В спальне матери и отца из-под прибранной кровати (Фёдор Григорьевич храпел, разинув рот, в своём кабинете) Верончик выдвигала большой потёртый фибровый чемодан, сильно помятый, прибитый сверху. Раскрывала его… И всякий раз они застывали, не в силах сдвинуться с места, не решаясь подойти ближе, не веря глазам своим: чемодан был полон печенья. То есть весь до краёв заполнен побитым печеньем, как будто сплошь переломанным золотом. (Точно специально кто-то падал на него сверху.) А конфеты в синих, красных, зелёных обёртках – как попало намешанные – как сапфиры среди золота, как топазы, агаты. Как драгоценные камни! Сокровище-е… «Ну же, берите! Лопайте!»

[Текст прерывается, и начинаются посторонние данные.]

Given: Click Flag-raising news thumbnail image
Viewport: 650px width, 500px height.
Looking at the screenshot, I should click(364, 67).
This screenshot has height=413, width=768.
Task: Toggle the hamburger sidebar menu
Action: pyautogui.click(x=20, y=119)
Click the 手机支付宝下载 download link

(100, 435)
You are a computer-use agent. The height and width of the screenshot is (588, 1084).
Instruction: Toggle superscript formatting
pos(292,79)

«Верончик! – пролетал по коридору голос Марьи Павловны. – Не корми их перед обедом печеньем! А то они испортят аппетит! Веро-ок!» Какой ещё, к чёрту, аппетит! – как конь топалась с большой кастрюлей за хозяйкой Глафира. О чём она говорит? Солдаты тоже удивлялись, расположившись прямо на полу вокруг чемодана. Налегали ещё прилежней, ещё вдумчивей, ещё углублённей. Какой аппетит? Что это такое?
Снисходительно Верончик наблюдала. Так наблюдают за свиньями, которые возятся у корыта. «Ну ладно, хватит!» Захлопывала крышку. Отсекала от всего богатства. Андрюша успевал схватить в горсть. Шёл со всеми во двор, удивлённо сводя глаза на своём кулаке. Конфеты торчали из кулака, как папильотки из головы Марьи Павловны. Это удивляло. Старшая сестра отобрала конфеты. Сунула ему за майку. Дёрнула за собой.

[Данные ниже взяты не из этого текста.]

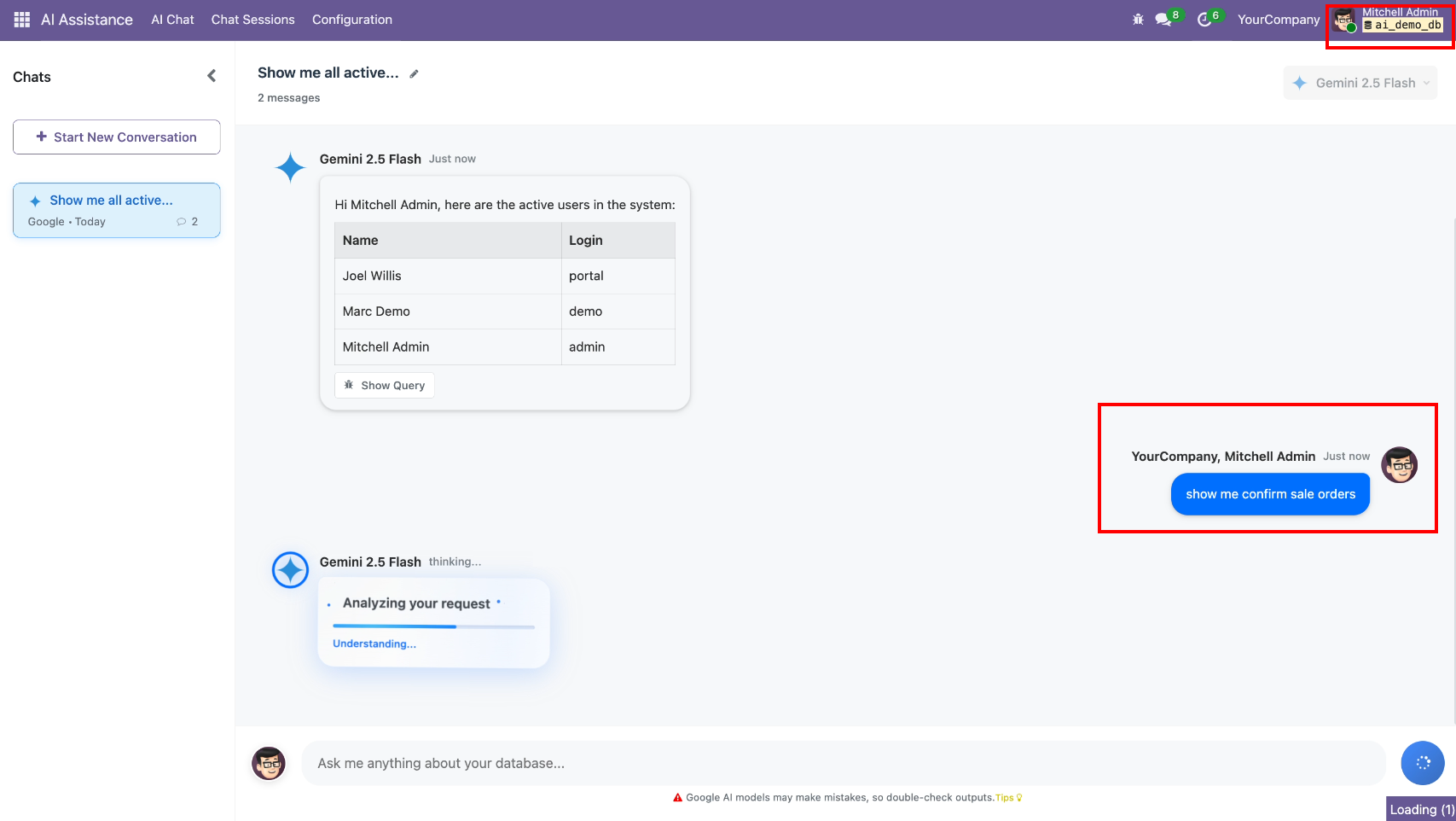The image size is (1456, 821).
Task: Open the Configuration menu
Action: 351,20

После того, как быстро помыли руки, поспешили к козлоногому столу, тут же, во дворе. Глафира разливала по тарелкам. Племянницы в нетерпении заглядывали. Вытянутые лица их были как скалки. Спокойный Андрюша подносил на хлебе первую ложку ко рту. А Верончик в салфетке всё капризничала, всё бузила, всё бзыкала. Сестры и брат заученно кричали: «Не-ет, Верончик не потянет, не-ет, никогда-а, куда-а ей!» Хлеб свой они отрабатывали честно.
Марья Павловна встряхивала, взбадривала перед тарелкой дочь. «Вот видишь, видишь, что говорят дети! Ну-ка скорей, ну-ка скорей бери ложку! Докажем детям! Верончик потянет! Ещё ка-ак потянет!..»
После обеда всё продолжилось:
– Раз-два! Раз-два!
– Верончик! Веро-ок! Беги в дом – папа зовёт! Веро-ок!
Подхватившись, потешные скорей хромали куда глаза глядят.